Last Updated on June 7, 2016 by Michael Brockbank
Social media can be more useful than a place to chat with friends or play browser-based games. It can be used as a method to engage others and inspire yourself to be better than you are. I know quite a few people who don’t want to share workout routines with others on sites like Facebook and Twitter. They’re often afraid of being ridiculed. I’ve found that it’s the exact opposite most of the time.
What You Get When You Share Workout Routines
All of my exercise apps and accounts are all set to public. My fitness struggle is an open book for those willing to read. It is my hopes that I can help someone achieve a healthier lifestyle by offering what I have done in the process. There is a great deal of good that can come from sharing your routines with others. Here are a few that have affected me as of late.
When you share workout routines on sites like Facebook and Twitter, you’re announcing to the world that you’ve decided to take control of your health. You might be amazed by how many people will cheer you on. I get likes and comments all the time from friends and family who are encouraging me to continue. It’s also nice to sign up for groups and forums as strangers can be just as influential to your health as family. It helps you solidify a community presence while demonstrating what you’re capable of as an individual.

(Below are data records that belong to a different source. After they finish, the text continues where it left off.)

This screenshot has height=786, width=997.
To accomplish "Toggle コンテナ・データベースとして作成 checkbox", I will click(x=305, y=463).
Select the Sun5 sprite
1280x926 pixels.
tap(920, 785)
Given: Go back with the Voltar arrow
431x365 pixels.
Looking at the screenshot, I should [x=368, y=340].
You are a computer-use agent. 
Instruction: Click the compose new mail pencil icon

An ego boost isn’t necessarily a bad thing, as long as it doesn’t turn into a conceited frame of mind. Everyone likes to feel good about themselves, and a social presence could be something that helps you strive to continue. I don’t have a lot of followers on any social accounts. However, those on Facebook are the ones that give those boosts of encouragement when I share workout routines. You get into that mindset that you don’t want to let anyone down, or perhaps you want more positive attention through your struggle to get fit.
Knowing You May Help Someone
One of the biggest reasons why I share workout routines on social media is to help someone who is in a similar situation as myself. I am big on sharing information freely. If just one person finds value in my site, then I feel I have done my part in the world. I’ll even share my failures in the hopes that someone avoids the same mistakes. Since social media allows me to reach quite a few people, I will continue to share as much as I can with those who need the assistance.
No one likes a bragger, but sometimes it can be beneficial to a person’s self-esteem to be able to show off what they have accomplished. This kind of goes along with an ego boost as a similar problem could arise: conceit. You don’t want to approach sharing with an attitude like, “I’m better than you.” Instead, share workout routines with more of a “Look what I can do” attitude. Be proud of your accomplishments and share your fitness status no matter how small it is. Remember, any victory is still a victory.
I Am An Open Book
I have nothing to hide. I am fairly open when it comes to my level of fitness and my capabilities. I’m not some ripped body builder. In fact, it’s just the opposite. However, I am determined to get into the best health of my entire life. If I can go from obese to superhero status, then I want others to see what I have done and how they can do it as well.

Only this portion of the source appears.